DATA FOR THE TASK

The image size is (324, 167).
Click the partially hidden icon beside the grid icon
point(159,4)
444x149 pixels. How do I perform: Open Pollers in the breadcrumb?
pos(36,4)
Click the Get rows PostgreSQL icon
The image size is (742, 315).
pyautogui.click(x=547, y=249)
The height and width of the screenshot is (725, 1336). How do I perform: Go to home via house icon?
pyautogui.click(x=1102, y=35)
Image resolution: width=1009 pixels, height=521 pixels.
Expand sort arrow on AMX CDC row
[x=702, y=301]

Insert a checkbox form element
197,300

TASK ITEM
In the material above, the line with "444x149 pixels. How" marks the start. Print it and every line after it through the last, exactly.

RESPONSE BOX
444x149 pixels. How do I perform: Open Pollers in the breadcrumb?
pos(36,4)
Click the Get rows PostgreSQL icon
The image size is (742, 315).
pyautogui.click(x=547, y=249)
The height and width of the screenshot is (725, 1336). How do I perform: Go to home via house icon?
pyautogui.click(x=1102, y=35)
Image resolution: width=1009 pixels, height=521 pixels.
Expand sort arrow on AMX CDC row
[x=702, y=301]

Insert a checkbox form element
197,300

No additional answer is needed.